Read more about it here or Check out pics of the catastrophe here

Tony Stewart ended up crossin’ the line first, but bein’ the gentleman that he is, his attention immediately turned to the fans in peril.  Them Yankees from the major news networks took notice too, and one of ’em decided to point out his good behavin’.  Problem is, they also decided to call him “Larry Stewart”.  Maybe stick ta reportin’ on stocks ‘n stuff, and leave the racin’ to us.

On to the Great American Race.  It was pretty much doomed from the beginnin’.  Fer starters, instead of the Zac Brown BAND, we were treated ta the Star Spangled Banner by ONE OF the Zac Brown Band.  And nope, it wasn’t Zac.  Woulda been okay with that except the Thunderbirds were supposeda fly over but it was too cloudy.  And speakin’ of starters, they invited that James Franco guy to make the command, and he managed to blabber “Drivers… and Danica… start yer engines”.  Guess she ain’t a driver in his mind.  Probably a good thing she was already strapped in tight or she mighta had a few choice words for him.
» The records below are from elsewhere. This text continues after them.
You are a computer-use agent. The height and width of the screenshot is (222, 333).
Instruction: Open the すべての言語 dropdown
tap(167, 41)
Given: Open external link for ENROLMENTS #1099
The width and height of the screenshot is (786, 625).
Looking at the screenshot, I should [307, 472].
At this point in time it was time pull those straps down tight one last time and drop the green flag.  And guess who was doin’ the wavin’?  Baltimore Raven Ray Lewis.  Yep, THAT Ray Lewis.  Y’all can insert yer “Murderer” joke here.  I heard enough bad ones on Sunday.  And if that wasn’t weird enough, that rapper guy 50 Cent was sittin’ on top of Ol’ Man Mark Martin’s pit box.  Now I’m the type that believes EVERYBODY should be a NASCAR fan, but I can honestly say that it was a pleasent surprise to see Fitty representin’.
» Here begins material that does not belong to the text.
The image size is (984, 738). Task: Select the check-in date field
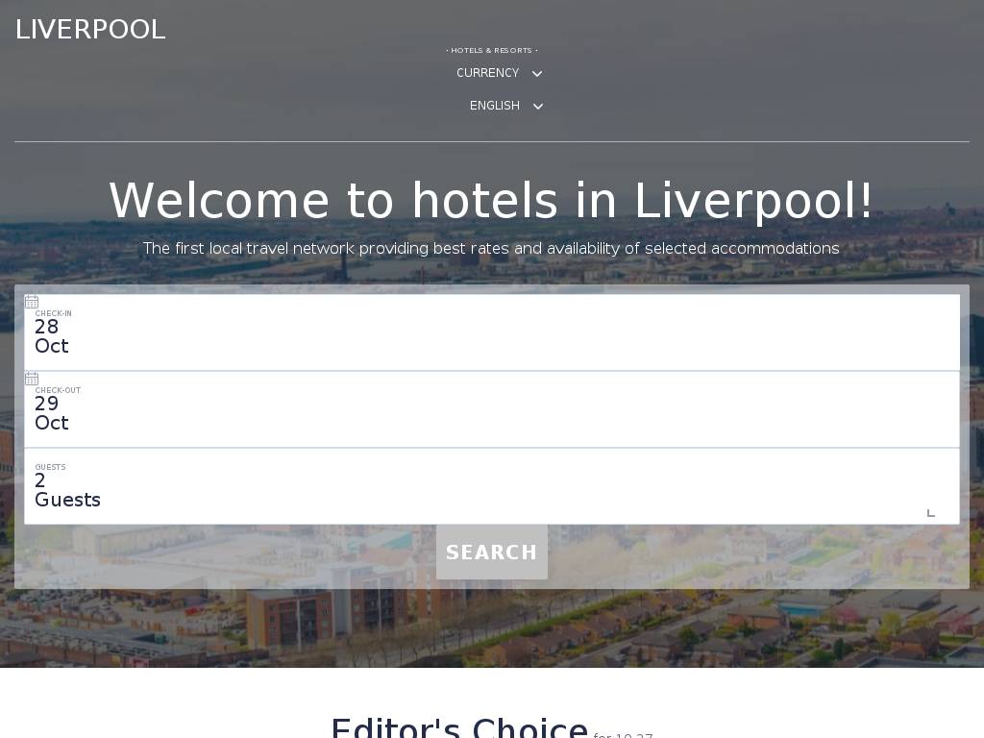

I digress, whatever the heck that means.  So the first 199 laps were about as excitin’ as watchin’ a herd of turtles, except for the ladies gettin’ in an uproar when cutie pie Kasey Kahne wrecked out early and a bunch of people losin’ their bets when Smoke and Happy Harvick both limped back to the garage badly in need of some duct tape after a dust up on lap 33.  Dee Dubya (Commentator Darrel Waltrip, fer you uninitiated fans) spent the whole time gushin’ about Danica this and Danica that.  To her credit, she did become the first lady to win the pole, the first lady to lead a lap at Daytona, and the first lady to lead a green flag lap in NASCAR, so there is that.  She played with the big boys in the top 10 all day, and eventually finished 7th, so I gotta say she’s the real deal.
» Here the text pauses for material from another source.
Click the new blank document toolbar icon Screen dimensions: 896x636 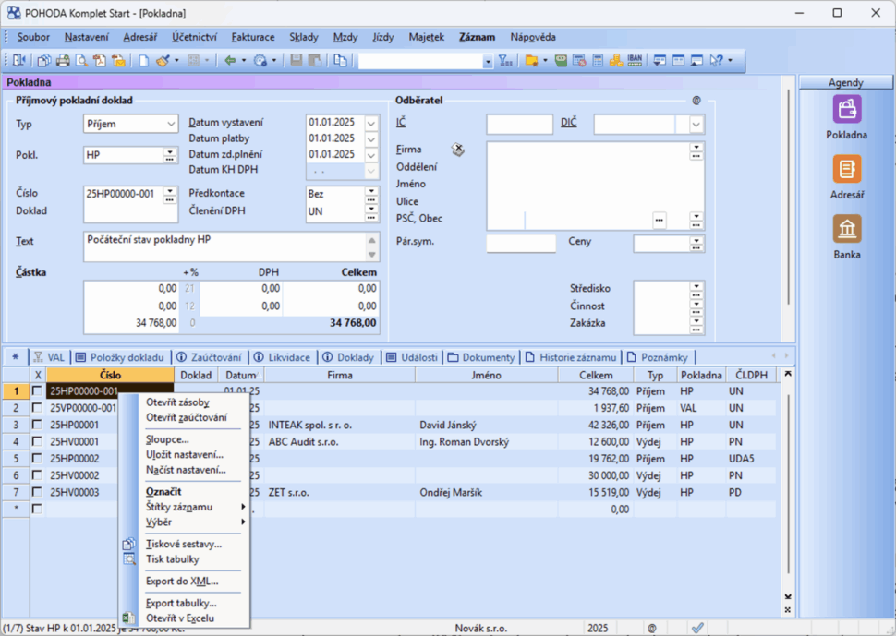click(143, 61)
After followin’ each other in a one lane parade fer two hours, Dale Jr finally decided to Texas Two Step outta line and go for the win, but Jimmie Johnson pulled out in front of him and used a big shove in the hindquarters to push him into the lead and on to victory.

I’m not the biggest fan of the #48, perhaps because their crew chief “Cheat” Knaus has a personal philosophy of “if you ain’t cheatin’, you ain’t competin'”.  It could also be that I’m jealous cuz they always win.  Or maybe it’s cuz he does the lamest burnouts in all of motorsports.  Whatever.  Jimmie “5 Time” Johnson won again, so whoopty doo I guess.

On a side note, Carl Edwards managed to wreck in practice, in qualifying, in the Gatorade Duel, in Saturday’s Nationwide race, and in the Daytona 500.  Fer all I know he probably wrecked leavin’ the track that night and gettin’ outta bed the next mornin’.  Better luck next year, Carl, but at least ya kept the tow trucks busy.

I reckon that’s about it fer this week.  I’ll be back with a recap next Monday after the boys have at it in the Arizona desert at Phoenix International. Until then, as always, SHAKE ‘N’ BAKE!